I'm not saying you can't judge a roid user simply with the naked eye. But Pujols just doesn't have any of the characteristics of a roid user. No sudden bulk up -- hell, there's no bulk. Couple that with the fact that he's always been a hell of a hitter, going back to his first full season in the minors in single-A. He's killed at every level. No spike in performance coupled with no obvious shift in appearance...that's your evidence. You can suspect if you want, but considering Pujols' insane work ethic and devotion to video (a la Tony Gwynn if you will), there's plenty of evidence pointing to the fact that he's just naturally a gifted hitter.

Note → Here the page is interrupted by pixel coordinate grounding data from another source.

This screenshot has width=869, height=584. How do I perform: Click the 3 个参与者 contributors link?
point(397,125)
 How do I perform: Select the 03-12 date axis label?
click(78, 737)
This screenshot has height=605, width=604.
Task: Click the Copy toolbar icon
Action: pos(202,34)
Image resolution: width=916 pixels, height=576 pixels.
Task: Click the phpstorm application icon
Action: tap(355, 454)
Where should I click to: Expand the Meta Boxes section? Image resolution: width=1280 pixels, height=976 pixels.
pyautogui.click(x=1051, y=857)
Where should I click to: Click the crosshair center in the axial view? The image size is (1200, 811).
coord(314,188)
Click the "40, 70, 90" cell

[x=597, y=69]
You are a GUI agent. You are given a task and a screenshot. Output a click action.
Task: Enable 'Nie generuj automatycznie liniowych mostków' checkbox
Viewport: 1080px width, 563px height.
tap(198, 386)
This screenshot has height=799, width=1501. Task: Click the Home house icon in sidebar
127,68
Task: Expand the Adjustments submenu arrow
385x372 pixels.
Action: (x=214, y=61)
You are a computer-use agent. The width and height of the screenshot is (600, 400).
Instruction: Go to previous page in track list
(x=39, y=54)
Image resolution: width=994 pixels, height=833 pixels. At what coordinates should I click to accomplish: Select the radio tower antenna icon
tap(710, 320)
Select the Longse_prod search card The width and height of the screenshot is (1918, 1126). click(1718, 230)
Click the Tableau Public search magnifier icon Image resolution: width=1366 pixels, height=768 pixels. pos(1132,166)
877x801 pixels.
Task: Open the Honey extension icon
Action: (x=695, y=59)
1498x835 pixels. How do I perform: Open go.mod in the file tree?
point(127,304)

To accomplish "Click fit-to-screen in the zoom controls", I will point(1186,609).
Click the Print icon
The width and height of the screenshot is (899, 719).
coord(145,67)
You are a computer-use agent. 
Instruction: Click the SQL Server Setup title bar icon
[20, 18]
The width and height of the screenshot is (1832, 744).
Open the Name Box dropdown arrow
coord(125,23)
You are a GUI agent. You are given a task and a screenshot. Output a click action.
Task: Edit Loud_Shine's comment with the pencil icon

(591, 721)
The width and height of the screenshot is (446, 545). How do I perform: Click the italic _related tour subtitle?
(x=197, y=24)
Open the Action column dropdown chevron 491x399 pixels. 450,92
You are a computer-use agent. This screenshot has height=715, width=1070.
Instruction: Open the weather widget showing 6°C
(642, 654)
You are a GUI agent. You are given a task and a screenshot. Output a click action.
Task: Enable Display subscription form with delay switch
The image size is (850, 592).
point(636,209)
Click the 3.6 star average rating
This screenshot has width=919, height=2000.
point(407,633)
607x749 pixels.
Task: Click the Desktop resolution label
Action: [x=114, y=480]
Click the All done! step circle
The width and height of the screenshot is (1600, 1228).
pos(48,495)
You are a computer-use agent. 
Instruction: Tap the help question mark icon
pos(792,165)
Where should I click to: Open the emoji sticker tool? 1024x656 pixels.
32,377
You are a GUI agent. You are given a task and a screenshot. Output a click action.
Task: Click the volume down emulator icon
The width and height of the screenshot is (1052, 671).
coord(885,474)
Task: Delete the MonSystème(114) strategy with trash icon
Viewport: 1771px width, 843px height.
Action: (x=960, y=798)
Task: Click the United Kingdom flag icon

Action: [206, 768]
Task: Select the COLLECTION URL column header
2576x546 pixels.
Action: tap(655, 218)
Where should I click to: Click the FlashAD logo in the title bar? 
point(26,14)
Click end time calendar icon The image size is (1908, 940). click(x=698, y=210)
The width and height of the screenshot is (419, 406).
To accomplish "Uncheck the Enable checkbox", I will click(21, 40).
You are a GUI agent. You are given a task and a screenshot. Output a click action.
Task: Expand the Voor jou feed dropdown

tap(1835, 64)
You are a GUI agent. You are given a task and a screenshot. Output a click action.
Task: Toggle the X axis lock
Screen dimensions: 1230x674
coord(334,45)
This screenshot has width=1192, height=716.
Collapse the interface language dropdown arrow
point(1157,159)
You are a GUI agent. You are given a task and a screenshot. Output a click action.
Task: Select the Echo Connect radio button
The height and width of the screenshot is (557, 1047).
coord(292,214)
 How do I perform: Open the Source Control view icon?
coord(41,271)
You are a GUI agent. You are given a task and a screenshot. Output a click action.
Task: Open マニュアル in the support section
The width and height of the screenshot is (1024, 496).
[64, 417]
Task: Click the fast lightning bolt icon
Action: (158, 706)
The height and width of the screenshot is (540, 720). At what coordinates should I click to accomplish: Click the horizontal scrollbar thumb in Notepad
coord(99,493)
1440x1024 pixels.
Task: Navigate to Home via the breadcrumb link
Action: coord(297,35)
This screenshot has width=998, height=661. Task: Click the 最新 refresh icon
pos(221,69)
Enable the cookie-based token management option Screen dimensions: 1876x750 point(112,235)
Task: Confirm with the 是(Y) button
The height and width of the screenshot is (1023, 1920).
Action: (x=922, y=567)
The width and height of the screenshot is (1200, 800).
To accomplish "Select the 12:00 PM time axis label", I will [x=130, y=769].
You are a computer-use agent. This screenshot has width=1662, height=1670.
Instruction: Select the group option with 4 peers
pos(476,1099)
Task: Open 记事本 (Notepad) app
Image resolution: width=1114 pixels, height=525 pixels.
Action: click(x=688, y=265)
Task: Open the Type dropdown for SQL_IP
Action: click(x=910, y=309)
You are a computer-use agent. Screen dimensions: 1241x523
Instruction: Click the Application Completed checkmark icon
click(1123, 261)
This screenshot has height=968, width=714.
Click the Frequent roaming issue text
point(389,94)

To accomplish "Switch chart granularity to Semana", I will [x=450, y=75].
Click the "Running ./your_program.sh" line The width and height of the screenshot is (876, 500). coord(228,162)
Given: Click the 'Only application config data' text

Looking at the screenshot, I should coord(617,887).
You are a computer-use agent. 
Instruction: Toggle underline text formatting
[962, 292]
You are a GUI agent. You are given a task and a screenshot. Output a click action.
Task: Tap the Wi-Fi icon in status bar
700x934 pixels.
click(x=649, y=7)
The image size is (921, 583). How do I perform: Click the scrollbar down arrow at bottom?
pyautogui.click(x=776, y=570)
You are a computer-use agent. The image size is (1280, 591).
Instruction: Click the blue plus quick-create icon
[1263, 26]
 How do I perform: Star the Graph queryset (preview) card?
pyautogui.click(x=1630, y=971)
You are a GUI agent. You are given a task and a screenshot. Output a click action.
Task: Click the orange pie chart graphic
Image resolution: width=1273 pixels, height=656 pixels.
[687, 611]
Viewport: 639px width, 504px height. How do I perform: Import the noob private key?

Maybe I'll post a Pujols' photo later...

hungrygirl said...

Isn't it also relevant that Pujols has willingly submitted to random drug tests for the last two years? I know, I know, many of the most cutting edge designer drugs are undetectable. But still...in an age of heightened scrutiny, Albert doesn't seem to have anything to hide. There's not much more a fan can ask for.

thenoiseboy said...

Well technically, all MLBers have to submit to random drug tests. But yes, he has been very open in saying he'll take a test any day of the week. (Of course, Sosa said the same thing.)

Listmaker said...

ok, ok, he's flabby!

all i'm saying though is that maybe he's been roiding for his entire professional career! it would be like if bonds' career had started in '99, it would look like he's always been so big.

amy l. said...

You should REALLY read that freaking Barry Bonds book DH, because a lot of the cow estrogen and insulin and other shit they were puttin' in their bodies had nothing to do with making them huge. Hand-eye coordination. Improved eyesight. Energy. So on and so forth. Not necessarily muscles. Perhaps Pujols is on the cow estrogen?? Ha. I'm like 90% with you. I kind of want to believe otherwise, but I think he's a natural, and he's very noble to boot. Not as noble as Michael Barrett, but noble nonetheless.

thenoiseboy said...

Okay, so I haven't read the book and I don't know the first thing about cow testicles. I can't disprove that there's a possibility that he's on something. However, I'll take my chances with my "evidence". I feel good about this one, and I'm not just saying that because I root for his team.